Directions :: Select and copy out every line in the records containing "legend".

Material provided ::
──────────────────────────────
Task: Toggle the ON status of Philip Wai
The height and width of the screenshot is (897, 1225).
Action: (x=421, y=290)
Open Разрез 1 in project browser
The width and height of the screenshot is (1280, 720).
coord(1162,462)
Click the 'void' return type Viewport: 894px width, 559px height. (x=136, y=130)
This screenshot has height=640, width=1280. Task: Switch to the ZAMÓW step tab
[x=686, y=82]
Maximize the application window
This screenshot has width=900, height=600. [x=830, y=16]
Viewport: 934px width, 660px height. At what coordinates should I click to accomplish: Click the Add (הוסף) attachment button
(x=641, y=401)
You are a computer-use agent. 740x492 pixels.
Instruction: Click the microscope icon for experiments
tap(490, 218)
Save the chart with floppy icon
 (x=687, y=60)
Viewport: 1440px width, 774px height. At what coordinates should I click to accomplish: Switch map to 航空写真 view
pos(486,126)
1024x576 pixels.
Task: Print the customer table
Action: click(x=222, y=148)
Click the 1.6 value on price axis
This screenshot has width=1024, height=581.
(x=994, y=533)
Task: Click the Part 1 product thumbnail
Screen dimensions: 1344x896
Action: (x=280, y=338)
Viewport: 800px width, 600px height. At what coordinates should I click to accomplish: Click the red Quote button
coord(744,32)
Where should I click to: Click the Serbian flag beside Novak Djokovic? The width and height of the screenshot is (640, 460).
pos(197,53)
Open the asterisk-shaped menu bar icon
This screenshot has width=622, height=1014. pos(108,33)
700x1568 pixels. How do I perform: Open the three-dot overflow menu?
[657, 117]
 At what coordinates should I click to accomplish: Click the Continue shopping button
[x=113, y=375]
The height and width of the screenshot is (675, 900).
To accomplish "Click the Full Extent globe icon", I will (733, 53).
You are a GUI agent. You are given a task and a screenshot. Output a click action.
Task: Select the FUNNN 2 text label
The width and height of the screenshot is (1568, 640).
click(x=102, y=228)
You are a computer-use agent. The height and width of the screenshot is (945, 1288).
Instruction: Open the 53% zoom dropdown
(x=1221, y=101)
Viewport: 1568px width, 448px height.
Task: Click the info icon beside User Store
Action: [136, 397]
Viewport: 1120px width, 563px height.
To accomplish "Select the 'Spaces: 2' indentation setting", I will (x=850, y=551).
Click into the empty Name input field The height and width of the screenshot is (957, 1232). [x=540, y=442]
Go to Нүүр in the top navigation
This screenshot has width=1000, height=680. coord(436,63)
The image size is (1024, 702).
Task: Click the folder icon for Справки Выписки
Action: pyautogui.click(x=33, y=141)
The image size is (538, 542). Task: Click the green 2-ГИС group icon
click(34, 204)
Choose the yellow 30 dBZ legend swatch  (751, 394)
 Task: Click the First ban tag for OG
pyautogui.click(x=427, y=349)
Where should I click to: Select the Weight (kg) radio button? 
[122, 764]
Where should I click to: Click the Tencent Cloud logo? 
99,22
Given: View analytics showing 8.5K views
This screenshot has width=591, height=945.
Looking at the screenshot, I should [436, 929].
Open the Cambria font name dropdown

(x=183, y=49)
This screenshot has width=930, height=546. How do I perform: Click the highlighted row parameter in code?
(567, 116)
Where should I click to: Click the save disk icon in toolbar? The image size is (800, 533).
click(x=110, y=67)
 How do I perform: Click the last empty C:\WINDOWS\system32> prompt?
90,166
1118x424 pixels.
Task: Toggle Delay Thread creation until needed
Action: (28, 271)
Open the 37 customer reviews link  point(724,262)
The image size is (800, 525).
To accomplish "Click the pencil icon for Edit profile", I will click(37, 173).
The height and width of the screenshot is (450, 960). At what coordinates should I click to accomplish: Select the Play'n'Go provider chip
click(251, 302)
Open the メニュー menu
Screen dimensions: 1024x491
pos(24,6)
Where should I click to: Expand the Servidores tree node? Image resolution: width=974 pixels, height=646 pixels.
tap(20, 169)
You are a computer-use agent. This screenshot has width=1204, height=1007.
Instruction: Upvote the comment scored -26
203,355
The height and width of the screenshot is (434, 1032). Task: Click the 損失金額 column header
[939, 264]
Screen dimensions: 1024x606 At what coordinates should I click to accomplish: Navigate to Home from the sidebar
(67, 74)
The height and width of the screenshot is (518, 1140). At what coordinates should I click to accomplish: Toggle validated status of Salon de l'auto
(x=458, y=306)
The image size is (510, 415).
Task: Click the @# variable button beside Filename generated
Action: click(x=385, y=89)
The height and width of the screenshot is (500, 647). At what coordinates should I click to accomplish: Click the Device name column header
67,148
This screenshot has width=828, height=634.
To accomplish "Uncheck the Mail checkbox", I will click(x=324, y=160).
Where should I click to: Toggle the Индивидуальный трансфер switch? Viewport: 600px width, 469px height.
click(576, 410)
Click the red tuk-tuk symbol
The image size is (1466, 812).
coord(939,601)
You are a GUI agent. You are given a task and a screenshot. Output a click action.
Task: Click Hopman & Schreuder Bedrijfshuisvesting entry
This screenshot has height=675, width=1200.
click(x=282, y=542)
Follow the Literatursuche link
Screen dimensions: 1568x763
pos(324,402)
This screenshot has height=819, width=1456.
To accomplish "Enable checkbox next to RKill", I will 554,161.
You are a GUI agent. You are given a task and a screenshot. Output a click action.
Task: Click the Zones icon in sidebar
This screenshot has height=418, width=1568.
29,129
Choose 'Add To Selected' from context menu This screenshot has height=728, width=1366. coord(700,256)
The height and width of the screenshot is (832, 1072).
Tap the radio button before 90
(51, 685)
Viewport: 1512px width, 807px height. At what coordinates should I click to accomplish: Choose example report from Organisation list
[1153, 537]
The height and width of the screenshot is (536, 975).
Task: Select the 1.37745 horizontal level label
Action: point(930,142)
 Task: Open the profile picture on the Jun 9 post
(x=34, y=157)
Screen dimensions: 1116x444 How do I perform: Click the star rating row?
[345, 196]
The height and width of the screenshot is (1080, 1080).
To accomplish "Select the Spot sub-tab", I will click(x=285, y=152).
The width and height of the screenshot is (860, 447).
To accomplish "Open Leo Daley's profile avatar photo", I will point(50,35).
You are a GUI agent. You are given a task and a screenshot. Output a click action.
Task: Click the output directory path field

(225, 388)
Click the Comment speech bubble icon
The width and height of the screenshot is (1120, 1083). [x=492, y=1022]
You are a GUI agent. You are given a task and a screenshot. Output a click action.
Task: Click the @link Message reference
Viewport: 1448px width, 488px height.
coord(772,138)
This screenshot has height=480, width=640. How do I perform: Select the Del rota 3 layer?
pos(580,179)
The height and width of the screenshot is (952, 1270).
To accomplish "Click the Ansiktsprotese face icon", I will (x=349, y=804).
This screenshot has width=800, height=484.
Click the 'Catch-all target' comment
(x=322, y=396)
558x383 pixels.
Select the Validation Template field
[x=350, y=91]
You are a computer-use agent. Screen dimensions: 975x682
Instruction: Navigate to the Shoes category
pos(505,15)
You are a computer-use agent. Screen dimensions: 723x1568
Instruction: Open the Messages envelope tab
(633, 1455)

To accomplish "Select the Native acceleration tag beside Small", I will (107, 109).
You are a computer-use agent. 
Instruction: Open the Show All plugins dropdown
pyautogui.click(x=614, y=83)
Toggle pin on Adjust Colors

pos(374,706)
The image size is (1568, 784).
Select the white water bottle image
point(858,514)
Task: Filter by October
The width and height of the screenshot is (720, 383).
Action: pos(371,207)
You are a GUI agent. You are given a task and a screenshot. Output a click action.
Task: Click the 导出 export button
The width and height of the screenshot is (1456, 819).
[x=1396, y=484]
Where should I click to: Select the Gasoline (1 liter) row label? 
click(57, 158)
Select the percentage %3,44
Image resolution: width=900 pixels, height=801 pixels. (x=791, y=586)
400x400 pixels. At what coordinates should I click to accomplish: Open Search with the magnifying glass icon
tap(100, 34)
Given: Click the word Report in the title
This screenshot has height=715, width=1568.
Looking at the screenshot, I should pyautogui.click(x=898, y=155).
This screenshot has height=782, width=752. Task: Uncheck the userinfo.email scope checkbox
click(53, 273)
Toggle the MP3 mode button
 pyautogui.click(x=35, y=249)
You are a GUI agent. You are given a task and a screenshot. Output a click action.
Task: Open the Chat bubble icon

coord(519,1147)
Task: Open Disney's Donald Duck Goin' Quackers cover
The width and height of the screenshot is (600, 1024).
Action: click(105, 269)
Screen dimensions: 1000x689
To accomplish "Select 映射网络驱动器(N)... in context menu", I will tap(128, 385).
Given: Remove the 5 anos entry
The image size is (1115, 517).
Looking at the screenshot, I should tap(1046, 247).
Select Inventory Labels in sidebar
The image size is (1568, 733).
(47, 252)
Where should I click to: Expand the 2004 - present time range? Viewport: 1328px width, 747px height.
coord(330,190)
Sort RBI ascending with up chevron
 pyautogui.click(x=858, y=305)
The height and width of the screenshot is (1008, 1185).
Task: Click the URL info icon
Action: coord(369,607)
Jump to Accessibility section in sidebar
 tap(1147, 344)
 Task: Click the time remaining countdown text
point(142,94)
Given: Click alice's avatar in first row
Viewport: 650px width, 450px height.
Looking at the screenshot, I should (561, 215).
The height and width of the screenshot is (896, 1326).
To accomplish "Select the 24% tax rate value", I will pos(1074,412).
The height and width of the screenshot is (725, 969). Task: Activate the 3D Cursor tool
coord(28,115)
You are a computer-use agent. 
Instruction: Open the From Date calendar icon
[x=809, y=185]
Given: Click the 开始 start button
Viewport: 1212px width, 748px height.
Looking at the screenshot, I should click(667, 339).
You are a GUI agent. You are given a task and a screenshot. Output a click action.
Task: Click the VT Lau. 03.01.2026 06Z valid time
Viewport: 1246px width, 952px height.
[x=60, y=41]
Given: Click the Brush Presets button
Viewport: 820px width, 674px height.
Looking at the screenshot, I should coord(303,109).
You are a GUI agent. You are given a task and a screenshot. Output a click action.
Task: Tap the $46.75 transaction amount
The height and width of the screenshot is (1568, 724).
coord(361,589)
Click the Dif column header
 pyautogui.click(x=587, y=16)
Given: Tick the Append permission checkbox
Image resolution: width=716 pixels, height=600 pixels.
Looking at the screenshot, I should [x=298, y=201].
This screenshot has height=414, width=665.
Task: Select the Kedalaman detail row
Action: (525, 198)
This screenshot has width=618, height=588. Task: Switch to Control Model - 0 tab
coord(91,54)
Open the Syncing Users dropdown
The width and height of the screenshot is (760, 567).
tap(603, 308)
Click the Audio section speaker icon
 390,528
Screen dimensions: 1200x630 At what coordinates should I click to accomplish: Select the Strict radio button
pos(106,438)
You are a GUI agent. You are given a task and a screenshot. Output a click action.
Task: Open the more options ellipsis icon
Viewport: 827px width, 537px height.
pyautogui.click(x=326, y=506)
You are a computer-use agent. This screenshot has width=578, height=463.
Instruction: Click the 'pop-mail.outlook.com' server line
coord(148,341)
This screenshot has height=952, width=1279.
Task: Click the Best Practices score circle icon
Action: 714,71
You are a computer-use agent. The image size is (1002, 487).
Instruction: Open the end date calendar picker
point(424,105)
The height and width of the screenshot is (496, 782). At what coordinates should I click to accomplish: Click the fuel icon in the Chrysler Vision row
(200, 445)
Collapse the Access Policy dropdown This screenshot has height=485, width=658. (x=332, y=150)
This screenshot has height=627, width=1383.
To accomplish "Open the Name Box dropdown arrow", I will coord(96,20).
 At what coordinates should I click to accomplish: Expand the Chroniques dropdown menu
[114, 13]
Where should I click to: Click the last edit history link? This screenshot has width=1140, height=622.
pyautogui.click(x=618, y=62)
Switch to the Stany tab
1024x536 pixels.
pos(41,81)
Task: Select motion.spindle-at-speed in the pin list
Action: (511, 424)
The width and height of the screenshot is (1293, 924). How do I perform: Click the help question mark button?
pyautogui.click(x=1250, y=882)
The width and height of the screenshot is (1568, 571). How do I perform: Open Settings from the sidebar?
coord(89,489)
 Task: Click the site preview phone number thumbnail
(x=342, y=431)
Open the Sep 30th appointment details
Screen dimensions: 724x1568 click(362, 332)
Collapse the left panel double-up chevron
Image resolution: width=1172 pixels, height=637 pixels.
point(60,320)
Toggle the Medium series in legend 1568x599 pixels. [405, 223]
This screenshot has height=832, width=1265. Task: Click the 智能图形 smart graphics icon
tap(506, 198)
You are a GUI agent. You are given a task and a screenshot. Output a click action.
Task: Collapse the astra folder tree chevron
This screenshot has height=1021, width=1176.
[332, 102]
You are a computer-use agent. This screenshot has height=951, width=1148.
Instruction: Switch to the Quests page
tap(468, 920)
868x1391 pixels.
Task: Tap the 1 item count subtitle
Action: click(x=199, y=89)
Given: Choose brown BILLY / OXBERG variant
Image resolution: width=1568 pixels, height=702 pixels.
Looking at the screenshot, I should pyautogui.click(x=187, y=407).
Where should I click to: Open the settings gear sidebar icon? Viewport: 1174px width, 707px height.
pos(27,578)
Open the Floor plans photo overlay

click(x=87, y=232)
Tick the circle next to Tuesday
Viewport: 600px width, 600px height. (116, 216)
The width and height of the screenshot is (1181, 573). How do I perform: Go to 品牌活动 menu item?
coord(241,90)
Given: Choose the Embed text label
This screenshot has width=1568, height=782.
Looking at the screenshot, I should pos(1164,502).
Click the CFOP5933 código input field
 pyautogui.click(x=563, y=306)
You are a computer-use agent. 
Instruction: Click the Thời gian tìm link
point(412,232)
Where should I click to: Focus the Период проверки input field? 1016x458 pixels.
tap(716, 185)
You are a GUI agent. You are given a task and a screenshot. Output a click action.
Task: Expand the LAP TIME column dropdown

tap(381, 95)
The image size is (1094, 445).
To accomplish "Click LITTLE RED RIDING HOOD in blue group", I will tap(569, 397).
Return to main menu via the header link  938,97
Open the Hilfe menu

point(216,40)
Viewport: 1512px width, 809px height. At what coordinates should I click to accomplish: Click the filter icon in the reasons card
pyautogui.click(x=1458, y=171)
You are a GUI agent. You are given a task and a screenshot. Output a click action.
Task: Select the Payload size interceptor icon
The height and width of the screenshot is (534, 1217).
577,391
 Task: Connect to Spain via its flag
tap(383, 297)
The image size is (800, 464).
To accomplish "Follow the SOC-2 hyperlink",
──────────────────────────────
Answer to this problem ::
Choose the yellow 30 dBZ legend swatch  (751, 394)
Toggle the Medium series in legend 1568x599 pixels. [405, 223]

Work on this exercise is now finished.